Cybersecurity legislation is on the Senate floor this week, but widespread worry over the security of Americans’ personal information threatens the likelihood of the bill passing before the August recess.
Another question floating around among cybersecurity experts is more fundamental—will the bill actually improve computer security?
S. 754 is already vocally opposed by Sen. Ron Wyden (D-Ore.), who was the only member of the Senate Intelligence Committee to vote against the bill as it ultimately passed the panel 14-1.
Wyden is not alone in voicing these concerns. Both Democrats and Republicans in the Senate, along with the Department of Homeland Security, harbor growing apprehensions. Keith Chu, Wyden’s press secretary, said Monday that there is a “strong and significant number” of senators from both parties who want to see amendments to the bill.
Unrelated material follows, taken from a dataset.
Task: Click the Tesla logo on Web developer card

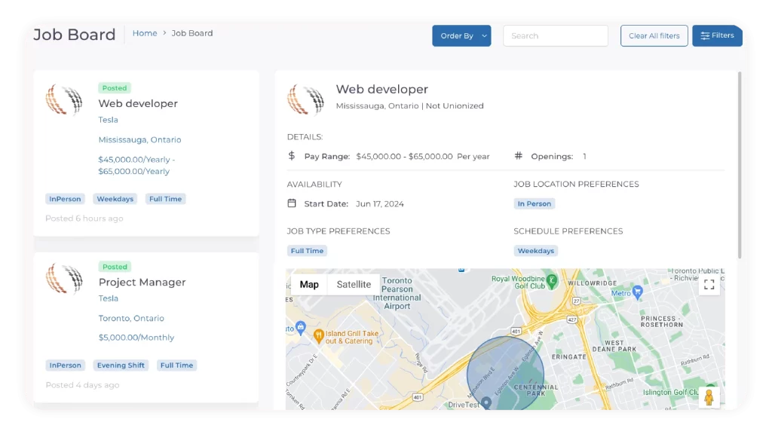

“Clearly there are members on both sides of the aisle who think there need to be a number of amendments,” he said.
In a press conference call on Friday, Wyden reiterated his worries that the bill “collects enormous amounts of personal information on Americans and has very little, if anything, to protect the privacy of the American people.”
Sen. Al Franken (D-Minn.) has also been outspoken regarding privacy and wants to see the introduction of amendments to address the concerns.
He believes it’s crucial that senators have a real opportunity to offer amendments, specifically ones that would address the standards for the removal of unnecessary personal information and the scope of the bill’s authorizations, according to a Franken aide.
The bill would provide liability protections to nongovernment entities that share electronic information with federal agencies that, in theory, could help protect from a cyberattack. The idea behind the measure is that increased communication would improve the ability of all to protect against cyberthreats.
However, there are concerns over the bill’s complicated new structure that includes any federal agency in the data sharing. Currently, only the Department of Homeland Security has access.
And the bill has no language stipulating a filtering process to take out personal information in this information sharing process.
Franken released a July 31 letter on Monday from the Department of Homeland Security that expresses concerns that the bill would not only infringe on Americans’ privacy rights, but it would also fail to keep the country safe.
“While the Cybersecurity Information Sharing Act seeks to incentivize nonfederal sharing through a DHS portal, the bill’s authorization to share with any federal agency ‘notwithstanding any other provision law’ undermines that policy goal, and will increase the complexity and difficulty of a new information sharing program,” the DHS letter read.
Jonathan Mayer, a cybersecurity fellow at the Center for International Security and Cooperation at Stanford University, agrees that increased information sharing might not help improve cybersecurity.
“I’m exceedingly skeptical that information sharing legislation would meaningfully improve computer security,” he wrote in an email. “That appears to be the consensus among professional and academic computer security experts. Businesses already share threat information with each other, on a daily basis. The legal obstacles are negligible; federal communications privacy law already has several exceptions that allow protecting against attackers.”
Mayer went on to say that the Senate’s continued work in attempting to pass information sharing legislation since 2012 might be blocking lawmakers from solving cybersecurity needs in other ways.
He wrote, “The theory seems to be that, because Congress has been working on these proposals for years, they deserve to eventually pass. I think that perspective is backward.